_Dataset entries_
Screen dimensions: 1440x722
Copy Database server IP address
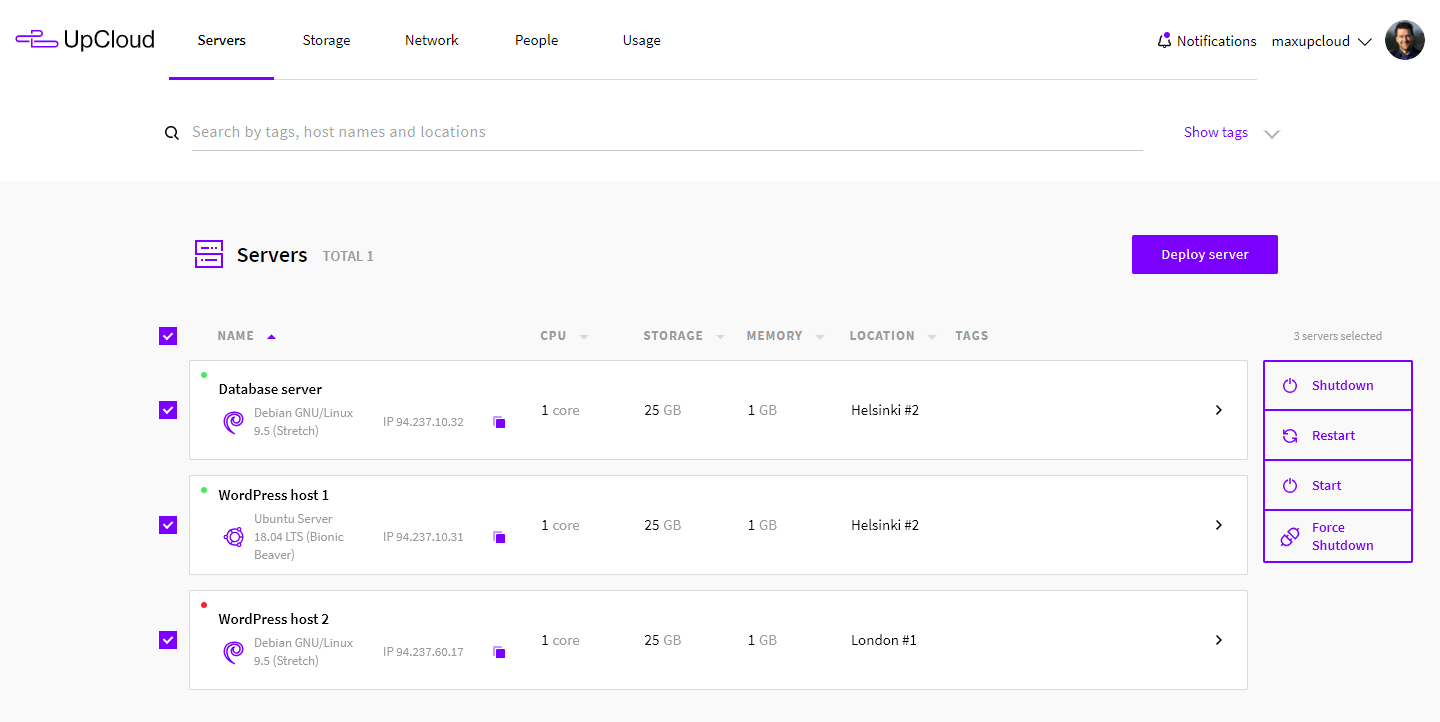(x=499, y=423)
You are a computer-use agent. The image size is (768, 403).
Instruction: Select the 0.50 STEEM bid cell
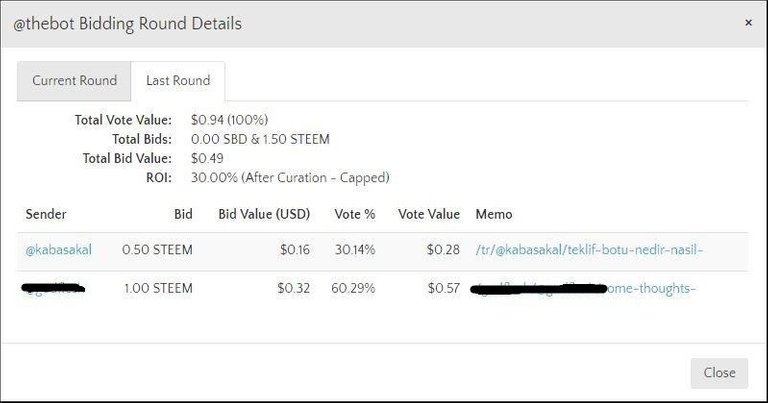point(157,250)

_Task to carry out_
Reproduce every row above verbatim, leaving out the pictures.

_Response to this task_
Screen dimensions: 1440x722
Copy Database server IP address
(x=499, y=423)
You are a computer-use agent. The image size is (768, 403).
Instruction: Select the 0.50 STEEM bid cell
point(157,250)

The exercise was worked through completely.